* Passage shown
________

Configure Alerts & Notifications (Optional)
Alerts let you know when a policy fails or needs attention, so you can act before issues impact reports or analytics.
Severity Levels: Define how serious the alert is:
- Critical: Immediate attention needed
- High: Important, but not urgent
- Medium: Monitor for trends
- Low: Informational
Notification Channels: Choose where to receive alerts:
- Email, Slack, Microsoft Teams, Webhook, ServiceNow, or Chat
Notify on Success / Warning: Optional toggles:
- Notify on Success: Get notified when a policy passes successfully
- Notify on Warning: Get notified if a policy raises a warning
Re-notification Options: Control how often you are notified:
- Never: Only receive the first alert
- After n failed runs: Reduce noise; notify after a set number of failures
- Every time: Receive an alert each time the policy fails
Example:
- A critical alert is sent via Slack if daily sales data hasn’t arrived by 6 AM.
- Warnings are emailed if less than 95% of customer emails are valid.
Execution Settings (Optional)
Execution settings control how and when your policy runs, and where results are stored.
Incremental Strategy: Check only new or changed data:
- Choose a column (ID, datetime, or partition) to track incremental updates.

________

* Raw records
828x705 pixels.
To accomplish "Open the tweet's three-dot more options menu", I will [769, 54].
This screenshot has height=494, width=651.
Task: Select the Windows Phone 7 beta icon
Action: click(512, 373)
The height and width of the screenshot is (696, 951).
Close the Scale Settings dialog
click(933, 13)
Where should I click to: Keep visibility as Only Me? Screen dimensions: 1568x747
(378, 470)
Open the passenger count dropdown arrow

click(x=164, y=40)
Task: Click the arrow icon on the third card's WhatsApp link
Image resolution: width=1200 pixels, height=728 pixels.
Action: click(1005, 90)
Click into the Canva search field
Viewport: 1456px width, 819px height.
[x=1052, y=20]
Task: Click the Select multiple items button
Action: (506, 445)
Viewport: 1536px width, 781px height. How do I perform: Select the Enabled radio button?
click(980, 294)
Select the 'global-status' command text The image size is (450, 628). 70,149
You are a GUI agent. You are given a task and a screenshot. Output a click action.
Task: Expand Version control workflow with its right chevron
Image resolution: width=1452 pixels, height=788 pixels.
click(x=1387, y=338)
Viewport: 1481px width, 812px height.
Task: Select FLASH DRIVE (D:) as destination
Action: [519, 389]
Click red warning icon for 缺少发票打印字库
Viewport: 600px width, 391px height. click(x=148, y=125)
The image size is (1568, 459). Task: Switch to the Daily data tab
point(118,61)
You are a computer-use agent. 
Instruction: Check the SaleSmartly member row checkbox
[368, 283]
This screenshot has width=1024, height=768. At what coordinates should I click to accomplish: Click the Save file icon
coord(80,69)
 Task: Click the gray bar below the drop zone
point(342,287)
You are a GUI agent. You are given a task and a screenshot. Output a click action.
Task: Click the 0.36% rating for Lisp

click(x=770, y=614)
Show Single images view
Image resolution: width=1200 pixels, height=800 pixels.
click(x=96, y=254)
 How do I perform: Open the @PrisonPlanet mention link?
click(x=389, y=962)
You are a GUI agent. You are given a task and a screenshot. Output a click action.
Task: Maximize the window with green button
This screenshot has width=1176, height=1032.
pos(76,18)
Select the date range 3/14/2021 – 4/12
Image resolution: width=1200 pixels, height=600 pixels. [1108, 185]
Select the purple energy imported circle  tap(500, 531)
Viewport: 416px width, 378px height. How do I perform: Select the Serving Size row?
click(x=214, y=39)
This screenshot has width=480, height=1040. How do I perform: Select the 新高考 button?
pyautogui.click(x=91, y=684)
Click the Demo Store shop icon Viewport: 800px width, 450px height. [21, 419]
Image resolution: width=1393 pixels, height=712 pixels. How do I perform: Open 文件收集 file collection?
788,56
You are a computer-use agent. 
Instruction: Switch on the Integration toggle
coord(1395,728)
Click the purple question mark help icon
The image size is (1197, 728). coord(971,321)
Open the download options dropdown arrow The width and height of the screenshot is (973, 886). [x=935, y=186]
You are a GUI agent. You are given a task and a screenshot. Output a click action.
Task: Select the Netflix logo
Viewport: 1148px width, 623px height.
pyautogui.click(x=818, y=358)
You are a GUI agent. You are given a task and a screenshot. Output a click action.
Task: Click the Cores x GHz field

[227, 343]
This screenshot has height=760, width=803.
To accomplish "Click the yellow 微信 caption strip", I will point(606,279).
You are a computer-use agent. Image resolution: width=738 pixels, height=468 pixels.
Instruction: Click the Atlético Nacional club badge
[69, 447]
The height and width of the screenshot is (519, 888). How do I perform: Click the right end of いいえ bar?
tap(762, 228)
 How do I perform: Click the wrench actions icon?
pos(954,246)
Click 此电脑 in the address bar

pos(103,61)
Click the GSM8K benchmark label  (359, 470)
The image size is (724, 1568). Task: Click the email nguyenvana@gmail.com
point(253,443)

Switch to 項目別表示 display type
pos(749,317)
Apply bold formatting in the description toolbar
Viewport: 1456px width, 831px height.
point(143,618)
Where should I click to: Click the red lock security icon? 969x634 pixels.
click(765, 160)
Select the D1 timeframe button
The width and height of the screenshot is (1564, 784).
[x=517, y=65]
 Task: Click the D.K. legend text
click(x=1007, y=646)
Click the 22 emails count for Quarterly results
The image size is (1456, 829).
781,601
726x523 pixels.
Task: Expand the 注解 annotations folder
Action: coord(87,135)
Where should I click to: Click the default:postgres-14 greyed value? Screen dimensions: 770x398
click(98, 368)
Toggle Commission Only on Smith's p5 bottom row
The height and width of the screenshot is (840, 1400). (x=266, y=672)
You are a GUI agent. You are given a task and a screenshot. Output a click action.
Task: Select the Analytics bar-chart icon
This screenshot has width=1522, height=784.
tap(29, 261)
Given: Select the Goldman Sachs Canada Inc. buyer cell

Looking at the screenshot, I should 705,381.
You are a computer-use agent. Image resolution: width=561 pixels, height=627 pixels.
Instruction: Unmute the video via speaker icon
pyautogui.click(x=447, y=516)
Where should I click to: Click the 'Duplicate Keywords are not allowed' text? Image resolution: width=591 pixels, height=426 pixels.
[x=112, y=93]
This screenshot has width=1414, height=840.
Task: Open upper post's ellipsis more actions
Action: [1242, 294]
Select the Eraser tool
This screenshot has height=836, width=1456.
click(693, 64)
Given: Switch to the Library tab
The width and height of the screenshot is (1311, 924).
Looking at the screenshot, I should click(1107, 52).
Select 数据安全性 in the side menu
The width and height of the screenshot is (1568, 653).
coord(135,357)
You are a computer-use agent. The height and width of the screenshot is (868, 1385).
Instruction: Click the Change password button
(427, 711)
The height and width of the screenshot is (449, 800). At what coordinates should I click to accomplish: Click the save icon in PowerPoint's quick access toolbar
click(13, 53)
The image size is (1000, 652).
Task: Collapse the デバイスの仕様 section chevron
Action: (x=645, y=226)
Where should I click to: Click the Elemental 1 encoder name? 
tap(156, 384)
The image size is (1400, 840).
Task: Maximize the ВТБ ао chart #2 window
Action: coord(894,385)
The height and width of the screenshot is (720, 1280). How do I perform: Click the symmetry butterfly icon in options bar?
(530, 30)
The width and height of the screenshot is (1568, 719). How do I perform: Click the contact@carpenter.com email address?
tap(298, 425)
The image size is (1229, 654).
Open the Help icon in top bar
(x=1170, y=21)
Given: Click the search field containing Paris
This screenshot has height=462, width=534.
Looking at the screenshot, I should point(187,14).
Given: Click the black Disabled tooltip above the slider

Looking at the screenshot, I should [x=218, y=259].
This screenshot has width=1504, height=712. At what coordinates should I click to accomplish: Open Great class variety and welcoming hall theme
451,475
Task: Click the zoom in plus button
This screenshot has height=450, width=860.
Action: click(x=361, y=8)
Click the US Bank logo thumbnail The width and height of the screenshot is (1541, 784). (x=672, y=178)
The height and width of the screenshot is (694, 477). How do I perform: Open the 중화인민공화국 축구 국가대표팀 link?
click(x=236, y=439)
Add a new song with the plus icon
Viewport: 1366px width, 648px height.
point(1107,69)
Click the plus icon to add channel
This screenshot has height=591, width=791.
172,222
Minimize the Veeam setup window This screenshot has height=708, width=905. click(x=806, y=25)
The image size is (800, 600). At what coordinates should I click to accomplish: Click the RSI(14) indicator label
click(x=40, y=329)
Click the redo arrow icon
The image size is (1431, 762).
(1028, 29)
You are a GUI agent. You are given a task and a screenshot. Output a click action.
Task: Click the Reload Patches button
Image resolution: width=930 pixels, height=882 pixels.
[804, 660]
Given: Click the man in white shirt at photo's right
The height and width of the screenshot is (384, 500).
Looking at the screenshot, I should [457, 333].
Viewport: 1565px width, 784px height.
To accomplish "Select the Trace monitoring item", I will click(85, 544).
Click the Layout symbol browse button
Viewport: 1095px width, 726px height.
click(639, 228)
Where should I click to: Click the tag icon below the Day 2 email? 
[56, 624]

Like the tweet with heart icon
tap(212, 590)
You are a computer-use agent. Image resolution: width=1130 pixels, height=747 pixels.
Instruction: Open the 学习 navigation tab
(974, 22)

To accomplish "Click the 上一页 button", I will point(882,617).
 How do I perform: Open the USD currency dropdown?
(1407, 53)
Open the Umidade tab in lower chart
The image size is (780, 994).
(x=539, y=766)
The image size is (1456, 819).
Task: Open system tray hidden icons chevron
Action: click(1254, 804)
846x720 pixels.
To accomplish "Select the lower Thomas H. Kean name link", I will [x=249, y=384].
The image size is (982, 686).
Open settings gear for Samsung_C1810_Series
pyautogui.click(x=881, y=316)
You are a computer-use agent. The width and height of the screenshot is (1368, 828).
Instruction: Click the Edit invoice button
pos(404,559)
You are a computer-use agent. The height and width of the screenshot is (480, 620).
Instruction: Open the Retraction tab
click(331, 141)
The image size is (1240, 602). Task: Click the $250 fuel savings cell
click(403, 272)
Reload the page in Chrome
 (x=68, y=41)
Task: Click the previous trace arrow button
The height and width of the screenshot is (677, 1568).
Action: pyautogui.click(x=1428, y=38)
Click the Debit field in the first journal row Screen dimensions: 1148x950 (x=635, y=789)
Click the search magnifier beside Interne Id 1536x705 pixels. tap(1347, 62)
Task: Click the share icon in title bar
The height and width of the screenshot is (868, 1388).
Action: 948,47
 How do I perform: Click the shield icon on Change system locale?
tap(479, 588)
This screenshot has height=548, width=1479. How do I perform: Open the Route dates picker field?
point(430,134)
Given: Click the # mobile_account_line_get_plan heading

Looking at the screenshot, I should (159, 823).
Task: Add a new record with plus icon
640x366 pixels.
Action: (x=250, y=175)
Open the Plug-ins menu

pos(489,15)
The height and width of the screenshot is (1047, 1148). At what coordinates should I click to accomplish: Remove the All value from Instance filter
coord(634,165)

________

* Exercise requirements
**A.** Transcribe the portion of the policy settings text between "Execution Settings (Optional)" and "track incremental updates.", inclusive.
**B.** Answer the following questions using the policy settings text:
(i) Which severity level carries the description "Monitor for trends"?
(ii) What does the re-notification option "Never" provide?
(iii) In the example given, below what percentage of valid customer emails are warnings emailed?
**C.** Write the next part of the policy settings text, starting after its final line.

* The results
**A.**
Execution Settings (Optional)
Execution settings control how and when your policy runs, and where results are stored.
Incremental Strategy: Check only new or changed data:
- Choose a column (ID, datetime, or partition) to track incremental updates.

**B.**
(i) Medium
(ii) Only receiving the first alert
(iii) 95%

**C.**
- Reduces processing time for large datasets.
Scheduling: Decide when the policy runs:
- Hourly, daily, weekly, monthly, or yearly
- Choose your time zone
Resource Strategy: Determine computing resources for execution:
- Small, Medium, Large, Global, or Custom
Persistence: Decide how to store policy results:
- Good Records: Data that passed all rules
- Bad Records: Data that failed rules
- Standardized folder paths make results easy to find and query:
Bad Records: s3a://<bucket>/data-quality-<policy-name>/<date>/<execution-id>/errorrecordsGood Records & Summary: s3a://<bucket>/data-quality-<policy-name>/<date>/<execution-id>/summary- Timeouts: Limit execution time:
- Run timeout: Maximum time for the job itself
- Total timeout: Maximum time including retries
Example: Daily incremental check on customer_signups table, storing failed rows for review, scheduled at 2 AM using Medium resources.
Dynamic Column Mapping for SQL Rules and UDFs
Dynamic column mapping helps apply the same rule across multiple datasets even if column names differ.
- Use placeholders
${column}or${table}in your SQL rules or UDFs. - Tag columns or tables with descriptive tags (e.g.,
customer_id). - When the policy runs, ADOC automatically maps the rule to all columns or tables with the matching tag.
Example: Tables with columns customer_id, cust_id, and client_id can all be checked using one dynamic rule tagged customer_id.
Benefit: Saves time and ensures consistent data quality checks across datasets with similar but differently named columns.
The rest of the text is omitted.